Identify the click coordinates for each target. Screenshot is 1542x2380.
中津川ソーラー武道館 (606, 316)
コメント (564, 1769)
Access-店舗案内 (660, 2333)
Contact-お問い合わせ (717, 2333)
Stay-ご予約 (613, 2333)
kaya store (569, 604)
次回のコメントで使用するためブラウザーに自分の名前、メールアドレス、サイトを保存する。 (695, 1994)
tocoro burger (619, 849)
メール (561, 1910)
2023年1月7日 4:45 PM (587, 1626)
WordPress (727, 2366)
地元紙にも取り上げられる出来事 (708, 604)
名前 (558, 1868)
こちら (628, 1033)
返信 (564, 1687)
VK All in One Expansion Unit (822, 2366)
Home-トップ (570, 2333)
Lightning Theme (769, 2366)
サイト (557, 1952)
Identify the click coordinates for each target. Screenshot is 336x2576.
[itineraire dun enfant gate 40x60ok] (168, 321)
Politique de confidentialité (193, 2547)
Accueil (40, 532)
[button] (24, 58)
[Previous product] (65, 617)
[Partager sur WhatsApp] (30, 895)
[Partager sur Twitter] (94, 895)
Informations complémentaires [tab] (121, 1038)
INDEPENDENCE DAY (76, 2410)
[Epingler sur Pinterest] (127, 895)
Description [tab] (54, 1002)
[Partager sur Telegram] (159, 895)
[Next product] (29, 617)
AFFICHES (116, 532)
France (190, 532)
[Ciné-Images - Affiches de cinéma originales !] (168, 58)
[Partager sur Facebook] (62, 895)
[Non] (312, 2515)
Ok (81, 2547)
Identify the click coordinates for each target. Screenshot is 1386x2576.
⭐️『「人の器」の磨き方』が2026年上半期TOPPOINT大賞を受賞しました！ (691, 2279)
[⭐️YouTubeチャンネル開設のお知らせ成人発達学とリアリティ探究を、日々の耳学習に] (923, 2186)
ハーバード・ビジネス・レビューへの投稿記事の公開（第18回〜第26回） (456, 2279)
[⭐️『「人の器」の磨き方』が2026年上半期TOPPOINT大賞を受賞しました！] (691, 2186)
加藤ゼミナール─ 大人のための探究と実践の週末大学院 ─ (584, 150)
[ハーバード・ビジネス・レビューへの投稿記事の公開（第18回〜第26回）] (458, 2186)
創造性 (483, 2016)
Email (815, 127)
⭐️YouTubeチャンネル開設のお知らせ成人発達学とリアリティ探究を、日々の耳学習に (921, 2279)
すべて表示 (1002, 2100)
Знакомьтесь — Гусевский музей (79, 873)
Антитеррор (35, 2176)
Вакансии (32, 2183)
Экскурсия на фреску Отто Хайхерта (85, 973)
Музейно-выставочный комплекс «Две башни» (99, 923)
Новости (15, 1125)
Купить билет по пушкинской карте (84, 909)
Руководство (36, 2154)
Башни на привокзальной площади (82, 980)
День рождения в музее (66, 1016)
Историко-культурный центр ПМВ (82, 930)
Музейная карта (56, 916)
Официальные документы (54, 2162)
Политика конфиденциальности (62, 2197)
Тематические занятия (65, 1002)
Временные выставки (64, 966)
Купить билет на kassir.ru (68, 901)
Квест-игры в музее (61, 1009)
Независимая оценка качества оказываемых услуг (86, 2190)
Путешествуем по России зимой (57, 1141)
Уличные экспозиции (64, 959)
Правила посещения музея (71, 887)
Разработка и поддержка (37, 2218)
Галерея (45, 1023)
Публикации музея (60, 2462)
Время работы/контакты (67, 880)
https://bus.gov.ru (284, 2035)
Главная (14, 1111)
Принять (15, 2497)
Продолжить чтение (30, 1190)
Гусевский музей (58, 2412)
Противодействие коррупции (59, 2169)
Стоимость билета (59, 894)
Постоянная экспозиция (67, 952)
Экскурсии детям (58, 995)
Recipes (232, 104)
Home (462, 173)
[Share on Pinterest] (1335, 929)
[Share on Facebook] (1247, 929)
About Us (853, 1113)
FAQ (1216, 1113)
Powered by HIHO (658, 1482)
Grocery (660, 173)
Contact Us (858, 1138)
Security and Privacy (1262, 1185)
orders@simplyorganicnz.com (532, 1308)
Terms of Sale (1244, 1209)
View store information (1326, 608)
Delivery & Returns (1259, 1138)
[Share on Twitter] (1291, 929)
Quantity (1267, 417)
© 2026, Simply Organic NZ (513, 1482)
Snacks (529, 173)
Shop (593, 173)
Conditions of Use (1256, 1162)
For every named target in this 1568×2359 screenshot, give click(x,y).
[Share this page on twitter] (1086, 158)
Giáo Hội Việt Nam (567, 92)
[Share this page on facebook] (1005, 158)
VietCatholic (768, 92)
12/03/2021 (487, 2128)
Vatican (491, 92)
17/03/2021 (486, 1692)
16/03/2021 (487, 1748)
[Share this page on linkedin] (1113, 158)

::::::

> _WORK ITEM_
Set down precisely the lines above between the line holding "Screenshot is 1386x2576." and the line holding "Официальные документы (54, 2162)", inclusive, and nothing beyond them.

> _TASK OUTPUT_
Identify the click coordinates for each target. Screenshot is 1386x2576.
⭐️『「人の器」の磨き方』が2026年上半期TOPPOINT大賞を受賞しました！ (691, 2279)
[⭐️YouTubeチャンネル開設のお知らせ成人発達学とリアリティ探究を、日々の耳学習に] (923, 2186)
ハーバード・ビジネス・レビューへの投稿記事の公開（第18回〜第26回） (456, 2279)
[⭐️『「人の器」の磨き方』が2026年上半期TOPPOINT大賞を受賞しました！] (691, 2186)
加藤ゼミナール─ 大人のための探究と実践の週末大学院 ─ (584, 150)
[ハーバード・ビジネス・レビューへの投稿記事の公開（第18回〜第26回）] (458, 2186)
創造性 (483, 2016)
Email (815, 127)
⭐️YouTubeチャンネル開設のお知らせ成人発達学とリアリティ探究を、日々の耳学習に (921, 2279)
すべて表示 (1002, 2100)
Знакомьтесь — Гусевский музей (79, 873)
Антитеррор (35, 2176)
Вакансии (32, 2183)
Экскурсия на фреску Отто Хайхерта (85, 973)
Музейно-выставочный комплекс «Две башни» (99, 923)
Новости (15, 1125)
Купить билет по пушкинской карте (84, 909)
Руководство (36, 2154)
Башни на привокзальной площади (82, 980)
День рождения в музее (66, 1016)
Историко-культурный центр ПМВ (82, 930)
Музейная карта (56, 916)
Официальные документы (54, 2162)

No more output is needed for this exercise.